Many-body study of a quantum point contact in the fractional quantum Hall regime at v=5/2

TL;DR

This paper investigates the edge modes and tunneling behaviors of a quantum point contact in the fractional quantum Hall regime at filling factor 5/2, revealing insights into non-Abelian states and their scaling properties.

Contribution

It provides a detailed analysis of edge excitations and tunneling in the Moore-Read Pfaffian state using exact diagonalization and Monte Carlo methods, highlighting the neutral and charged velocity equality.

Findings

Identification of conformal towers including non-Abelian sectors.

Calculation of scaling exponents for edge modes.

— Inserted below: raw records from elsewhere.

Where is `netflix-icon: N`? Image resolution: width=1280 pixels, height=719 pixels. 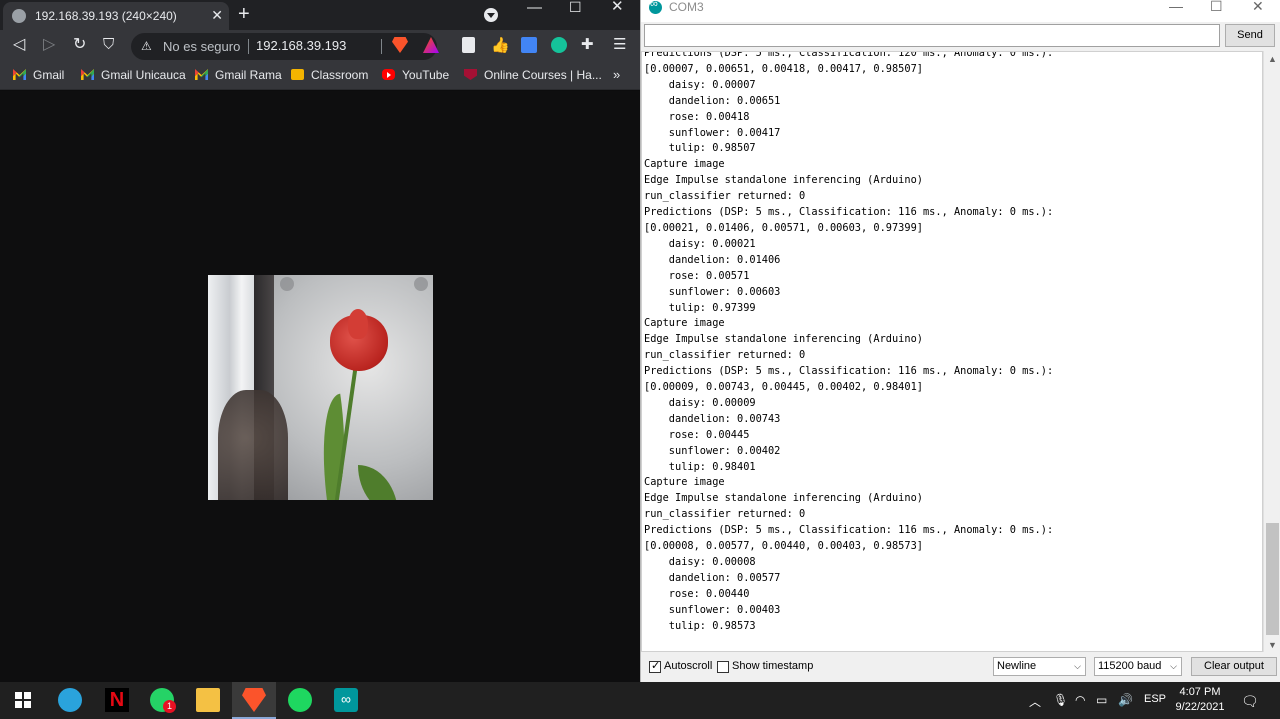
netflix-icon: N is located at coordinates (117, 700).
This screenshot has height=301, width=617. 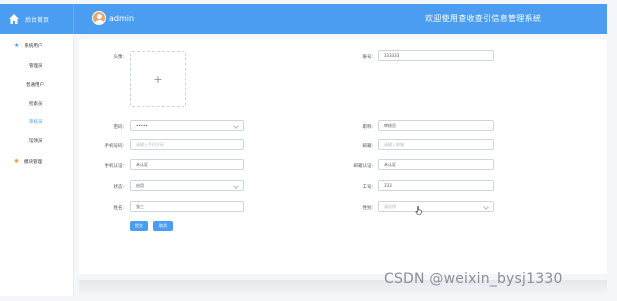 I want to click on username: admin, so click(x=122, y=18).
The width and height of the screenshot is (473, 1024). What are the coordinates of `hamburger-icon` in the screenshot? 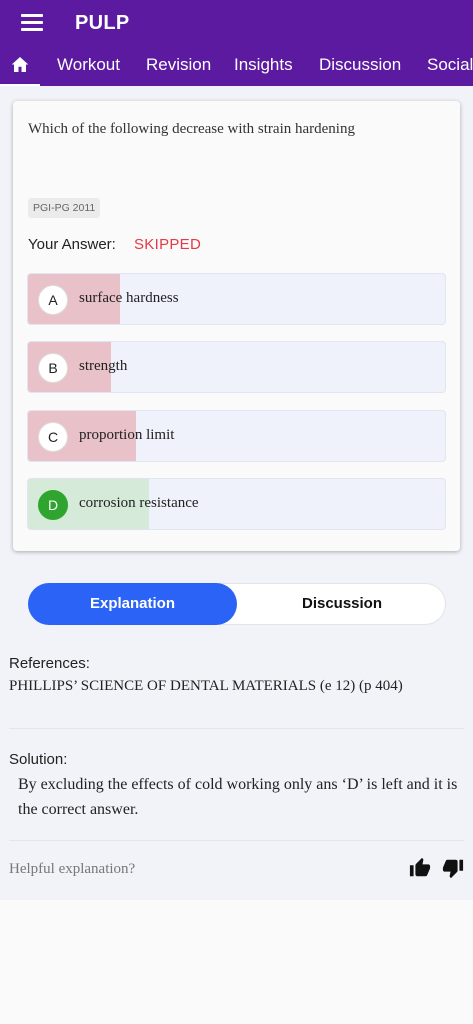 It's located at (32, 22).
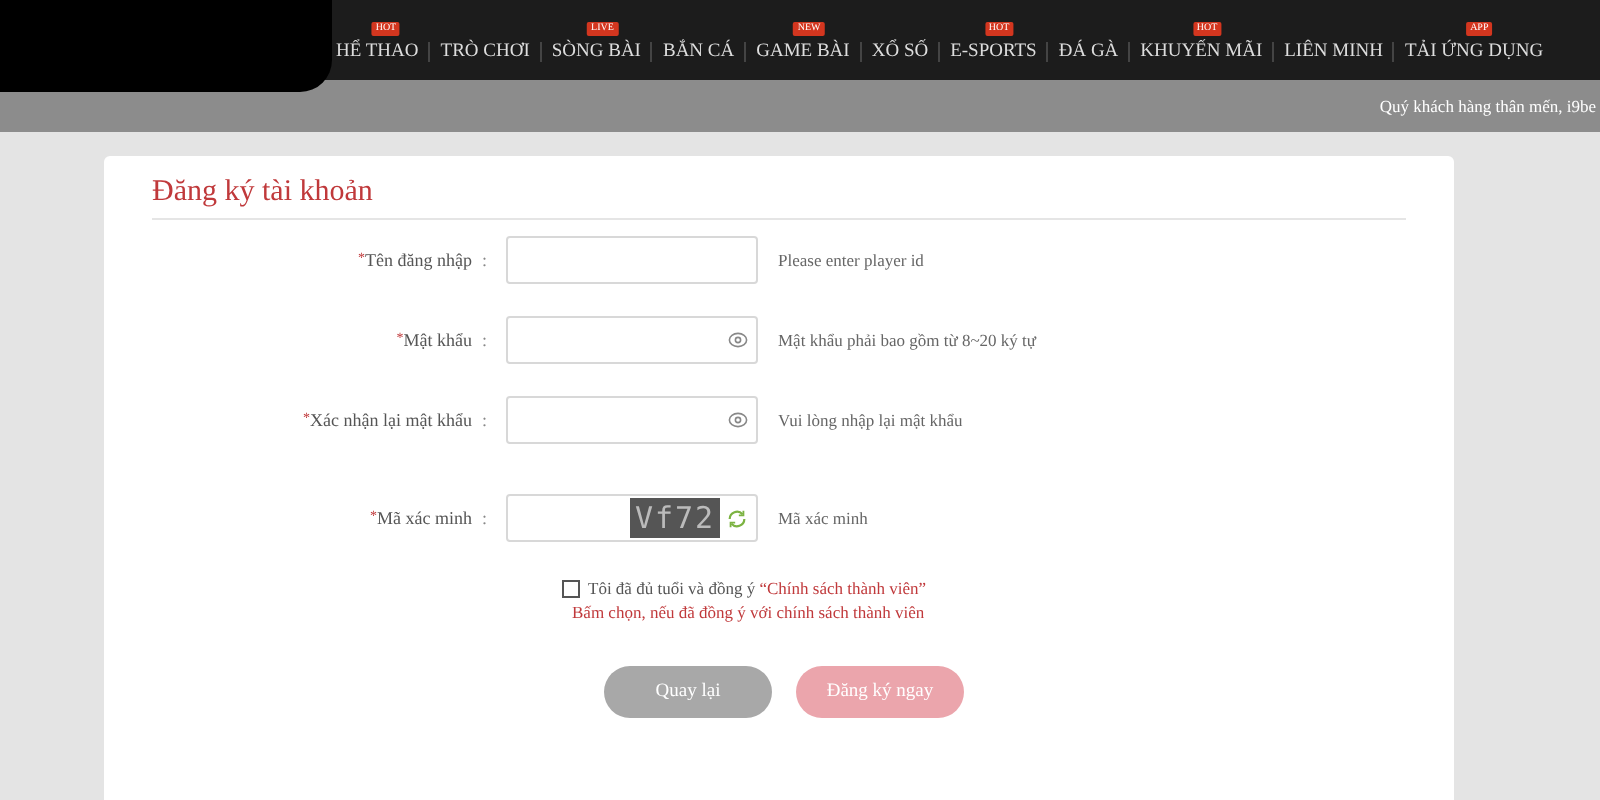  What do you see at coordinates (758, 588) in the screenshot?
I see `agree-text: Tôi đã đủ tuổi và đồng ý “Chính sách thành viên”` at bounding box center [758, 588].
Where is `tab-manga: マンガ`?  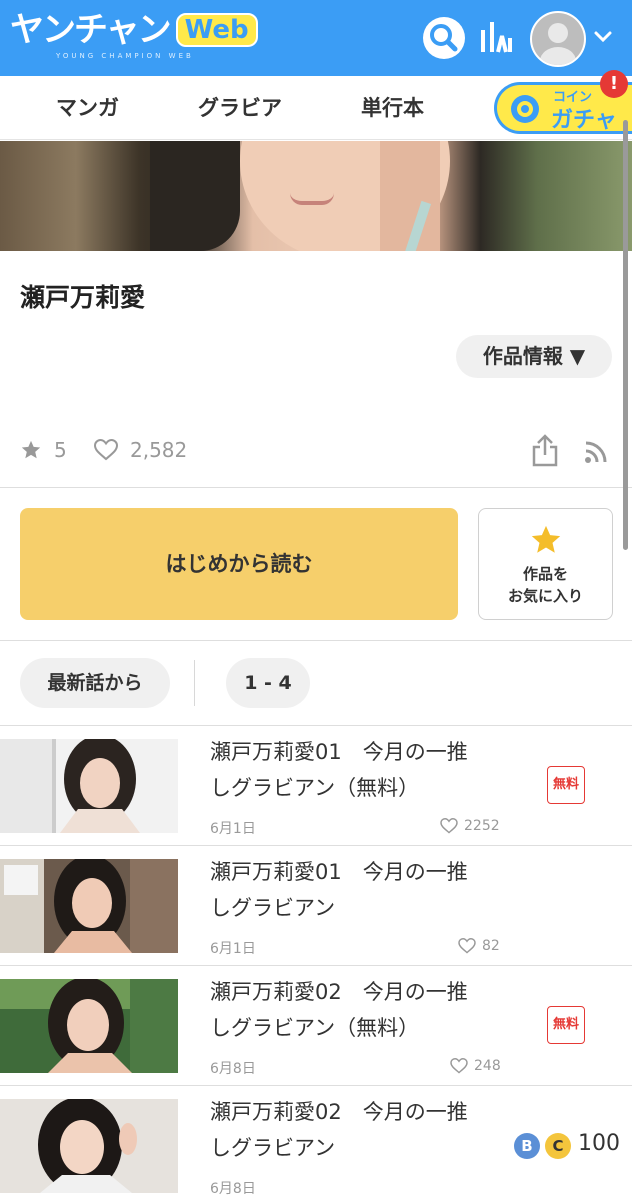 tab-manga: マンガ is located at coordinates (88, 108).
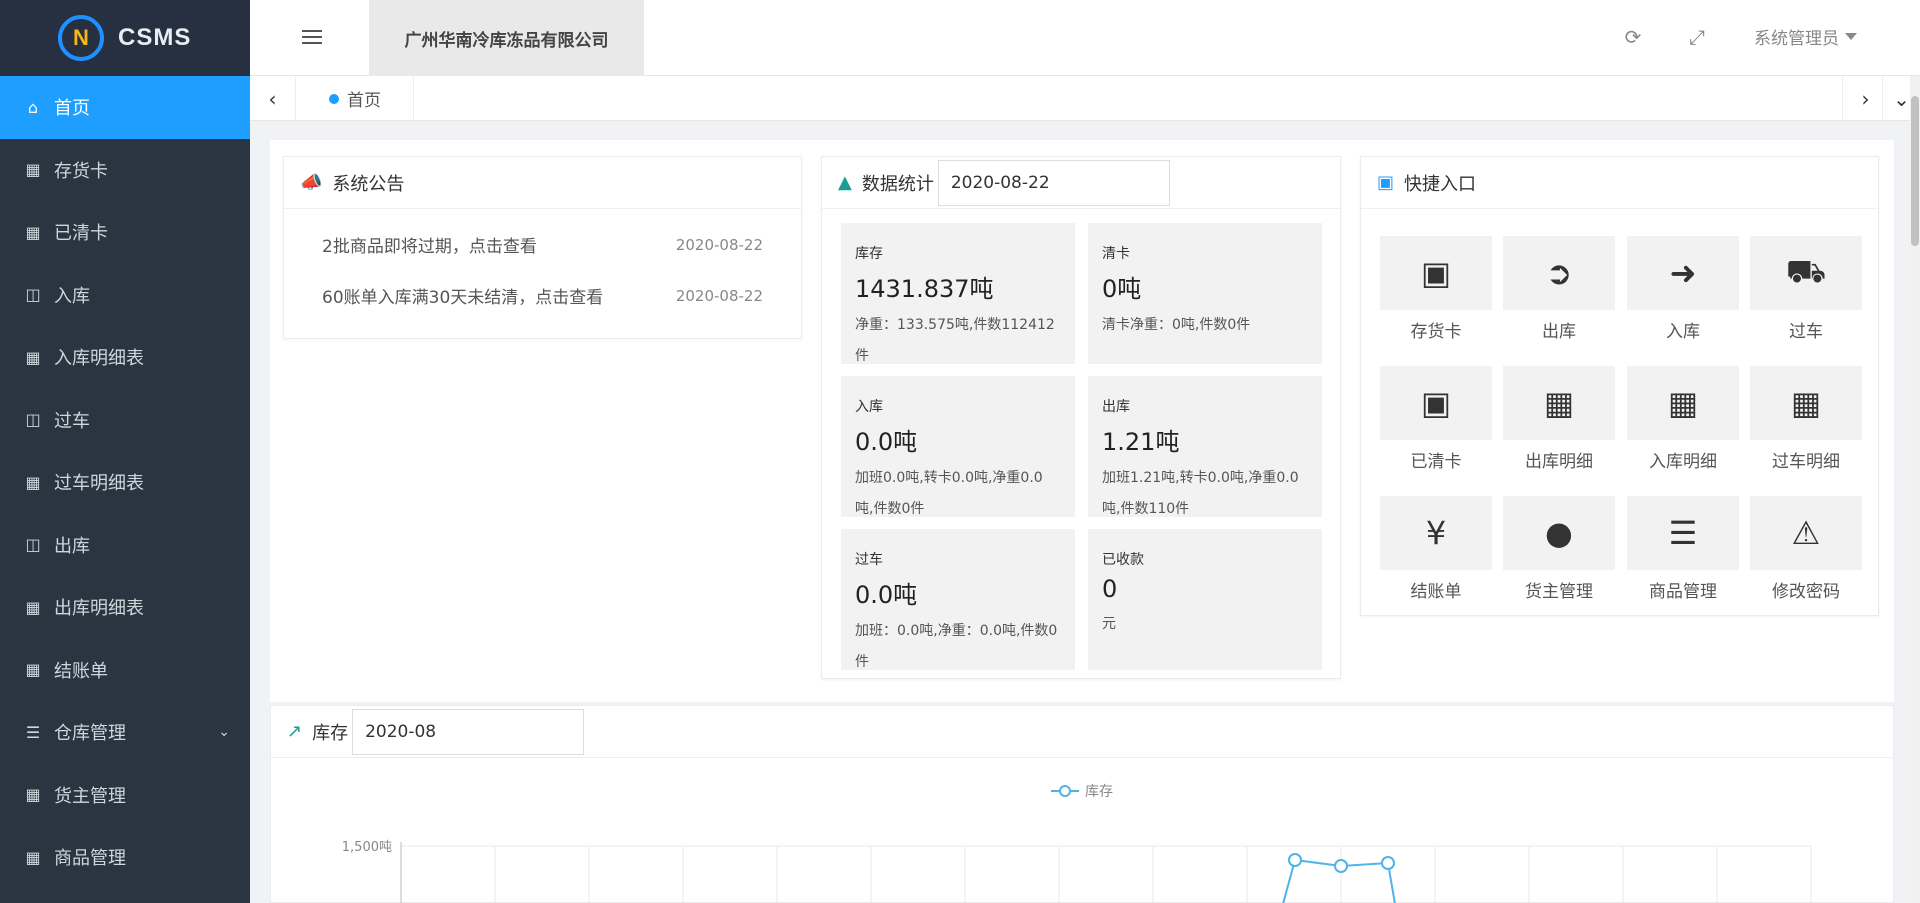  What do you see at coordinates (1205, 600) in the screenshot?
I see `stat-box-received: 已收款 0 元` at bounding box center [1205, 600].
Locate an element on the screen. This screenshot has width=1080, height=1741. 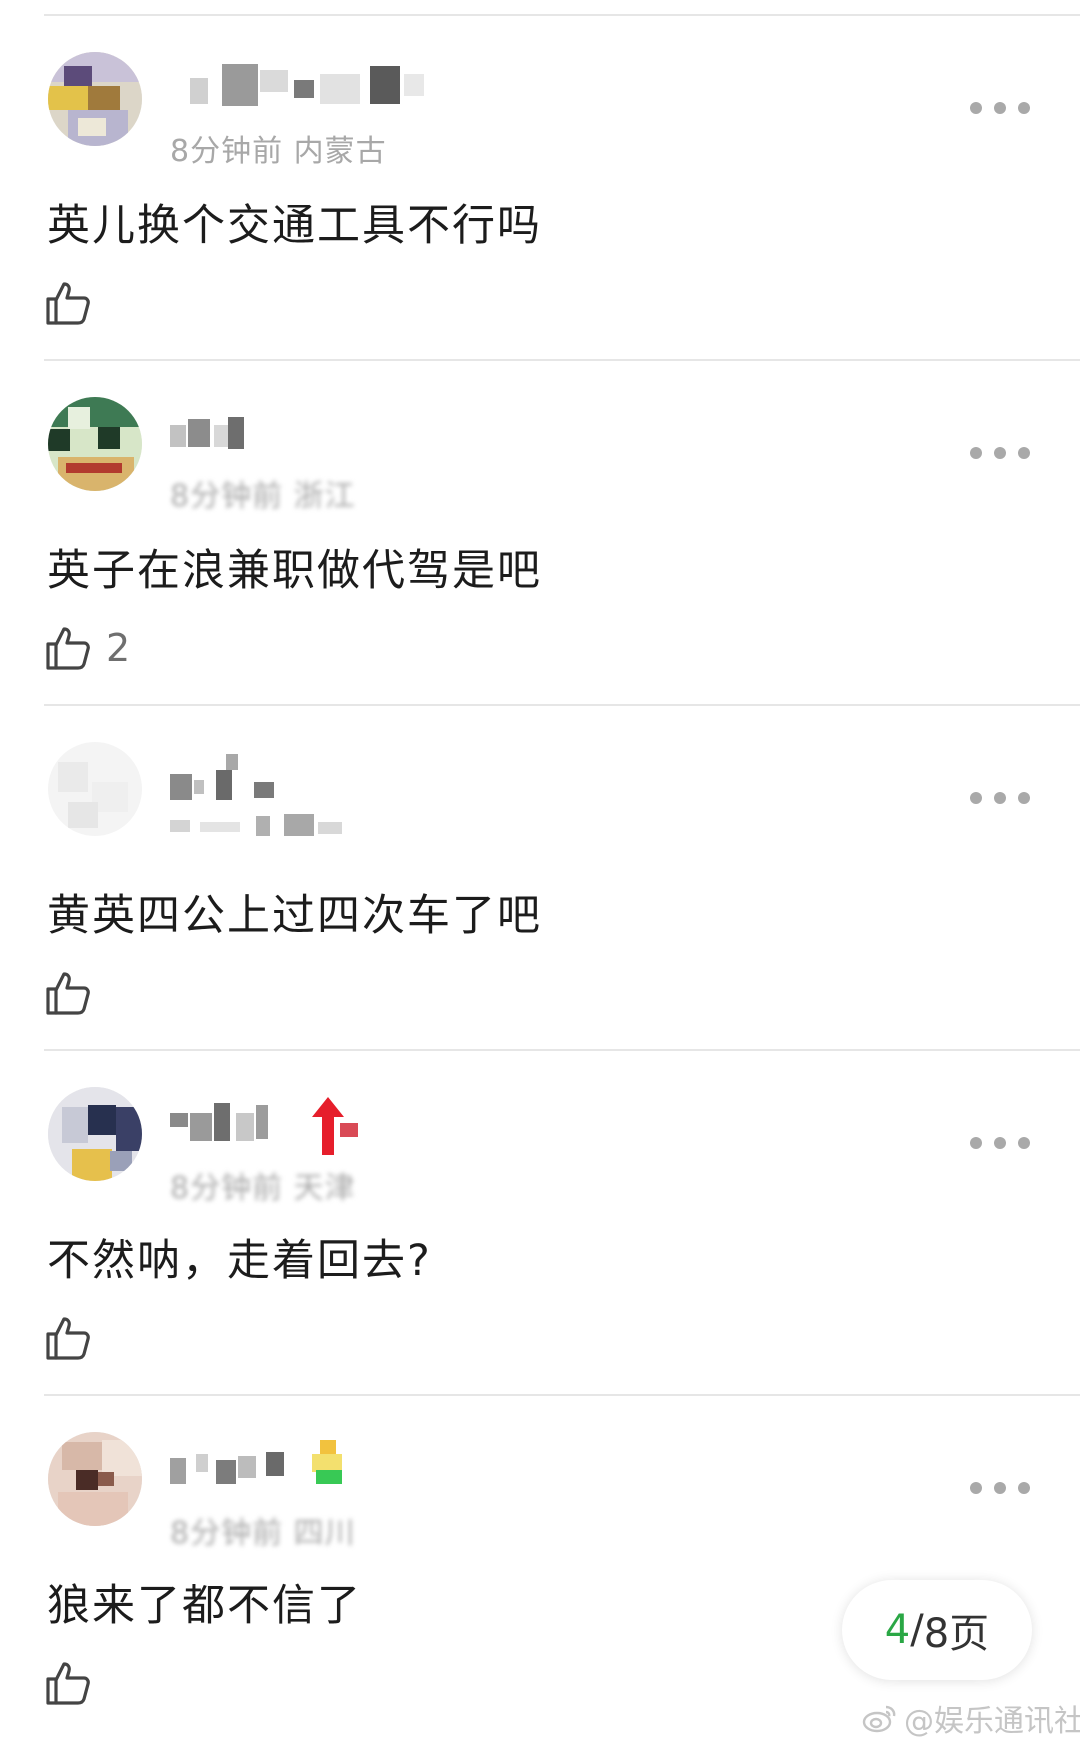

Equality of neutral and charged velocities in the Pfaffian state.

Abstract

We study a quantum point contact in the fractional quantum Hall regime at Landau level filling factors 1/3 and 5/2. By using exact diagonalizations in the cylinder geometry we identify the edge modes in the presence of a parabolic confining potential. By changing the sign of the potential we can access both the tunneling through the bulk of the fluid and the tunneling between spatially separated droplets. This geometry is realized in the quantum point contact geometry for two-dimensional electron gases. In the case of the model Moore-Read Pfaffian state at filling factor 5/2 we identify the conformal towers of many-body eigenstates including the non-Abelian sector. By a Monte-Carlo technique we compute the various scaling exponents that characterize the edge modes. In the case of hard-core interactions whose ground states are exact model wavefunction we find equality of neutral and charged velocities for the Pfaffian state both bosonic and fermionic.